Bis es zu dem Unfall kommt, mit dem der Roman dann einsetzt. Und nun ist es das Unternehmen, das lügt, denn es erklärt, dass trotz einer Suche der Leichnam Mátyás nicht gefunden worden sei. Waclaw dagegen ist sich sicher, dass überhaupt niemand mit der Suche begonnen habe. Der Unfall wird nun für Waclaw zum Katalysator, sich endlich den Dingen zu stellen, die er bisher aufgeschoben hat. So tritt er seine Arbeit auf der Ölplattform nicht mehr an und reist über Malta von Süditalien kommend erst nach Bottrop, dann nach Polen.
Und es sind immer wieder Lügen, die er den Menschen gegenüber benutzt, die seine Wege kreuzen. Von Irene, einer alten Freundin, verabschiedet er sich und denkt, dass sie nun lange alleine bleiben werde – aber auch er selbst wird so schnell nicht wieder einen Menschen zum Zusammenleben finden. Und als er bei der Überquerung der Alpen ein altes Ehepaar ein Stück des Weges mitnimmt, gibt er an, er könne ihre Sprache nicht verstehen und sprechen. So baue er eine Mauer auf, um erst gar nichts erklären zu müssen. Aber auch andere Figuren nutzen die Lüge, um das Leben ein bisschen besser ertragen zu können. Milena hat in ihrem Wohnzimmer einen Elefanten stehen und gibt an, der sei von Waclaw, ein Geschenk, eine Erinnerung an ihn. Später findet ihre Schwester viele dieser Elefanten in einem Laden in der Stadt.

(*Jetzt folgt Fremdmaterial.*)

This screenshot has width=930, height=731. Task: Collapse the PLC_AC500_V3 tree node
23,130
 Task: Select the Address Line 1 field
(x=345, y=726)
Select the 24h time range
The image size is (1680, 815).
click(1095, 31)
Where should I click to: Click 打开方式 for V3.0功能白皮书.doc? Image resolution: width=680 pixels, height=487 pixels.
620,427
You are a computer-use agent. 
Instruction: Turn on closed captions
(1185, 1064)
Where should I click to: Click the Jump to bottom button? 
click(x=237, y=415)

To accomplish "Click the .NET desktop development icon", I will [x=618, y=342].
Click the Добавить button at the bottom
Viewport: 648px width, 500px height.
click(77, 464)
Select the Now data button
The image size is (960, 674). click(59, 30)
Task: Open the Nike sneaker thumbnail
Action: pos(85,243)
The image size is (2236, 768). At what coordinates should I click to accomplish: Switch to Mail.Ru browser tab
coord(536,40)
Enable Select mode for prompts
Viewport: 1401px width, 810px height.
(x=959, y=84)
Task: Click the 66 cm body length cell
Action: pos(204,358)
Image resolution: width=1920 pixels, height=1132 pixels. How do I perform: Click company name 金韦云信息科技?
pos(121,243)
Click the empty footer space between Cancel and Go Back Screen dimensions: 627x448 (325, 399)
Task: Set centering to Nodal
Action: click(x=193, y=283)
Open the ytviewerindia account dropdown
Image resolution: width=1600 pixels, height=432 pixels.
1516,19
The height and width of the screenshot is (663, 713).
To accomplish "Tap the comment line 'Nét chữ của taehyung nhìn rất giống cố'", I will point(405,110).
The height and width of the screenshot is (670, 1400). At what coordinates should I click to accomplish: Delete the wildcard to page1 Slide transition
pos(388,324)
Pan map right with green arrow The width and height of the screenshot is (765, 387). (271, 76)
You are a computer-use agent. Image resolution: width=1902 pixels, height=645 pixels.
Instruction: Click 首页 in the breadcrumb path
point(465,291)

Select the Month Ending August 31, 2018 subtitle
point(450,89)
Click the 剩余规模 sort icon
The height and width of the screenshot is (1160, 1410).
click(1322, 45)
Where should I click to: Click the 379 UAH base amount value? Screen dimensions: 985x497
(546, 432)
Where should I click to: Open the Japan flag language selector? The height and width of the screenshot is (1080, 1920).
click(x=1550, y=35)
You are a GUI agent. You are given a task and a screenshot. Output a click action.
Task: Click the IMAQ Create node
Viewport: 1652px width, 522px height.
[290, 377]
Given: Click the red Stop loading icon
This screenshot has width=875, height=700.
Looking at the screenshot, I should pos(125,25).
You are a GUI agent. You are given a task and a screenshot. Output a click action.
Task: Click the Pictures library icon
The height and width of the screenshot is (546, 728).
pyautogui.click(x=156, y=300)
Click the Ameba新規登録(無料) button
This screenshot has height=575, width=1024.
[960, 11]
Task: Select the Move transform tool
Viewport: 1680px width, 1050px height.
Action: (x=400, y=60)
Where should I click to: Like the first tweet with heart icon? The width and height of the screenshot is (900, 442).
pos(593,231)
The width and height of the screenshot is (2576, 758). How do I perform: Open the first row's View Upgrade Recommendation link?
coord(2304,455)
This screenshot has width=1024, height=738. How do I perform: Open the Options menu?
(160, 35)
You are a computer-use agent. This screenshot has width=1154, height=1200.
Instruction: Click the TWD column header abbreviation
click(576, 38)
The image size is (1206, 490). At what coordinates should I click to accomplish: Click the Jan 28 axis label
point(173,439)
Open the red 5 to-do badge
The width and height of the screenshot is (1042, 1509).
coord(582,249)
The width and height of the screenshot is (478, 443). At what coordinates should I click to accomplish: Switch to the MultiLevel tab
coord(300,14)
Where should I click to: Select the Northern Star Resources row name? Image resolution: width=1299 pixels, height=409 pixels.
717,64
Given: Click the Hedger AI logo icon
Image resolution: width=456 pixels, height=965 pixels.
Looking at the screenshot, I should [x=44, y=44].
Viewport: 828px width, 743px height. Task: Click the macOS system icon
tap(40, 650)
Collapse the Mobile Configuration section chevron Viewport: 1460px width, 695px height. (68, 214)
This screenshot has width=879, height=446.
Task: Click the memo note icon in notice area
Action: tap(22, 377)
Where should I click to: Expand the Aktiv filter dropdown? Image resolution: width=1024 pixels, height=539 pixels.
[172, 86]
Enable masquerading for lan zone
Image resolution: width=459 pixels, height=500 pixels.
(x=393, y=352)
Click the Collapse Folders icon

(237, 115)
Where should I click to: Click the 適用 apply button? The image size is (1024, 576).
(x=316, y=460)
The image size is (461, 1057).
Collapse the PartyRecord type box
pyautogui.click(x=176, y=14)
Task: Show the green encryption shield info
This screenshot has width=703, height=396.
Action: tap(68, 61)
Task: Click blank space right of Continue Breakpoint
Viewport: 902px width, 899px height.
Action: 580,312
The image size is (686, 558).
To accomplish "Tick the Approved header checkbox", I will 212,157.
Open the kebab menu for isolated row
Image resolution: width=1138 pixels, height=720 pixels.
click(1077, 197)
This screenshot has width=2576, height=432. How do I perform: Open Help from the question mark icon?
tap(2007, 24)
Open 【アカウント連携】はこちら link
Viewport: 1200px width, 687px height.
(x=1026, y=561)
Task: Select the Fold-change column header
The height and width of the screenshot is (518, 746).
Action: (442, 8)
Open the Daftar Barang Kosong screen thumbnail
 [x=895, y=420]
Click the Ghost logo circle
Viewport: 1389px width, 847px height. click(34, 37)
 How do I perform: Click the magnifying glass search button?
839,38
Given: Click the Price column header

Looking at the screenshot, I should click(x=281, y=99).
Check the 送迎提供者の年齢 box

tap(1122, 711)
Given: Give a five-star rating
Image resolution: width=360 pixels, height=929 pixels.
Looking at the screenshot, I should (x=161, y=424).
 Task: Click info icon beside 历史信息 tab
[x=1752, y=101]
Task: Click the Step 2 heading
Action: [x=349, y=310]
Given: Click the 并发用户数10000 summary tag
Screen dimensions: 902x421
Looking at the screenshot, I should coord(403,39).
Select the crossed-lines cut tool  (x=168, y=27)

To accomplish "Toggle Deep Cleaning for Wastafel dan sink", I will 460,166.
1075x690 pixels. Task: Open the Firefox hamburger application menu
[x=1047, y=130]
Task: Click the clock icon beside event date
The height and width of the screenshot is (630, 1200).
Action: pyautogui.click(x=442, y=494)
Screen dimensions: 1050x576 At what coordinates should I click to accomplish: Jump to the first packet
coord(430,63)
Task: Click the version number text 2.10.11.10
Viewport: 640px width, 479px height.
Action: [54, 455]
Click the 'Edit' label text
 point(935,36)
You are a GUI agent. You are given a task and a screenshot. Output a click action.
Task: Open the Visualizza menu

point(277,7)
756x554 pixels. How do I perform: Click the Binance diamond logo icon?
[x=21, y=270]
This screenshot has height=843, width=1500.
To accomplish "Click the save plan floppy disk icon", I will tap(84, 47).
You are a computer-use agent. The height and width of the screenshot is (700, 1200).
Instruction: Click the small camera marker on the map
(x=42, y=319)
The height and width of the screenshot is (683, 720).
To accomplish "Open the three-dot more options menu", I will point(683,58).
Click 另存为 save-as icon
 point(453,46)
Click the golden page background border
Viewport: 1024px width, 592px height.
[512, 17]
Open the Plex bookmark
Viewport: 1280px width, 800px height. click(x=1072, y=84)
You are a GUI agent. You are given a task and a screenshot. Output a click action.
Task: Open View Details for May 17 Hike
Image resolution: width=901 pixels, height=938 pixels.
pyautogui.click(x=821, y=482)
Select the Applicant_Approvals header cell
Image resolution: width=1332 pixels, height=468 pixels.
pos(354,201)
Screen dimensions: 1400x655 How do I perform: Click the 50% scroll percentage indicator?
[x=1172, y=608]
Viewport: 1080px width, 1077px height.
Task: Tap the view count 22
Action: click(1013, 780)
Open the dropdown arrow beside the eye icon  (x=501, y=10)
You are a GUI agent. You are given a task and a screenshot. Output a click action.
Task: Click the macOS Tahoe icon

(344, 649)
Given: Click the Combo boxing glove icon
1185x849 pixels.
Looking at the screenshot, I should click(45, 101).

Dina Netz fragt dann auch die Autorin, ob Angst ein Motiv sei, dass Waclaw begleite. Seine Angst, so Kampmann werde Waclaw immer dann bewusst, wenn er zur Ruhe komme. Dann werden ihm alle leeren Versprechungen der letzten Jahre bewusst, dann fühle er, dass ihn keiner auffangen werde.
Netz interessiert dann, wie Kampmann auf den Stoff gekommen sei, wie auf die Idee, ihre Geschichte auf einer Ölplattform anzusiedeln. Und Kampmann erklärt, dass die Arbeit zur Förderung des Öls auf den Ölplattformen ja die Grundlage sei für unser gesamtes Leben, denn alles, was uns umgebe, bestehe ja auch zumindest zum Teil aus Öl. So könne hier Literatur Erfahrungen in einer anderen Welt zeigen, die unsere Welt spiegele. Die Ölplattform im quasi unendlichen Meer stehe zunächst ja auch für eine Freiheit, zu der die Arbeiter sich hingezogen fühlen. Tatsächlich aber sei die Arbeit – und das Leben auf der Ölplattform – komplett durchgetaktet, habe also relativ wenig zu tun mit Freiheit. Und so habe Waclaw eigentlich noch viel mehr verloren als die Bergleute in der Generation seines Vaters: die haben zwar in der Enge der Stollen unter Tage gearbeitet und kamen dann zurück nach Hause in eine wiederum enge Zechensiedlung. Aber dort gab es immerhin die Familie und Freunde und einen gewachsenen Zusammenhalt. Das alles gebe es auf den Plattformen nicht. Kampmann erzählt, dass sie viele dieser Geschichten aus dem Ruhrgebiet durch ihre Familie kenne, vor allem durch die Großmutter, die in Bottrop gelebt habe. Daher kenne sie das Bergarbeitermilieu und habe es auch so genau zeichnen können.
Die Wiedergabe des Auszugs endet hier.